* _Texto fornecido_
Os desaparecidos que não querem que as famílias saibam
"O meu marido desapareceu, eu não sei dele. Encontrem-no, que ele é tão boa pessoa!". A mulher, desesperada, comunicou assim o desaparecimento do marido à secção de Desaparecidos da Polícia Judiciária. Os investigadores da PJ limitaram-se a reconstituir a história de vida do homem desaparecido e a seguir, a partir daí, todas as pistas para o encontrar. O homem foi descoberto: saiu de casa porque estava saturado e foi viver com uma amante. "Não digam nada à minha mulher que eu mais tarde falo com ela", pediu aos inspetores, que respeitaram a sua vontade e não revelaram o seu paradeiro à mulher.
Em média, por ano, quatro mil pessoas desaparecem em Portugal, a maioria de forma voluntária, isto é, sem associação a qualquer crime (rapto, homicídio ou outros). Em grande parte dos casos, são menores que fogem de casa ou de instituições e são rapidamente localizados e devolvidos à família. Esses não têm escolha: o paradeiro é sempre revelado e são "devolvidos" à família por serem menores.
Depois, há um grupo minoritário de adultos que se somem sem deixar rasto aparente. Simplesmente porque querem desaparecer. "Quando os encontramos, a maior parte deles pede para dizermos à família que estão bem mas que não querem que se saiba onde estão". "O direito constitucional à reserva da vida privada tem de ser assegurado", explica o inspetor-chefe Fernando Pires, da secção de Desaparecidos da Polícia Judiciária de Lisboa. Os processos de desaparecidos são administrativos, não são inquéritos-crime. "A nossa missão é apenas a de encontrar as pessoas. Para outras vias há o recurso aos tribunais."

* _Os dados_

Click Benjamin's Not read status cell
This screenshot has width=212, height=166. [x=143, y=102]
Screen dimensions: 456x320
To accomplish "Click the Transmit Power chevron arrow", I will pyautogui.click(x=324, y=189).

* _Atividades_
a: Enumera todas as falas reproduzidas em discurso direto no texto sobre os desaparecidos.
b: Reproduz, tal como está no texto sobre os desaparecidos, o trecho que vai de "Os desaparecidos que" até "paradeiro à mulher.", inclusive.

* _Lista de soluções_
a:
- "O meu marido desapareceu, eu não sei dele. Encontrem-no, que ele é tão boa pessoa!"
- "Não digam nada à minha mulher que eu mais tarde falo com ela"
- "Quando os encontramos, a maior parte deles pede para dizermos à família que estão bem mas que não querem que se saiba onde estão"
- "O direito constitucional à reserva da vida privada tem de ser assegurado"
- "A nossa missão é apenas a de encontrar as pessoas. Para outras vias há o recurso aos tribunais."

b:
Os desaparecidos que não querem que as famílias saibam
"O meu marido desapareceu, eu não sei dele. Encontrem-no, que ele é tão boa pessoa!". A mulher, desesperada, comunicou assim o desaparecimento do marido à secção de Desaparecidos da Polícia Judiciária. Os investigadores da PJ limitaram-se a reconstituir a história de vida do homem desaparecido e a seguir, a partir daí, todas as pistas para o encontrar. O homem foi descoberto: saiu de casa porque estava saturado e foi viver com uma amante. "Não digam nada à minha mulher que eu mais tarde falo com ela", pediu aos inspetores, que respeitaram a sua vontade e não revelaram o seu paradeiro à mulher.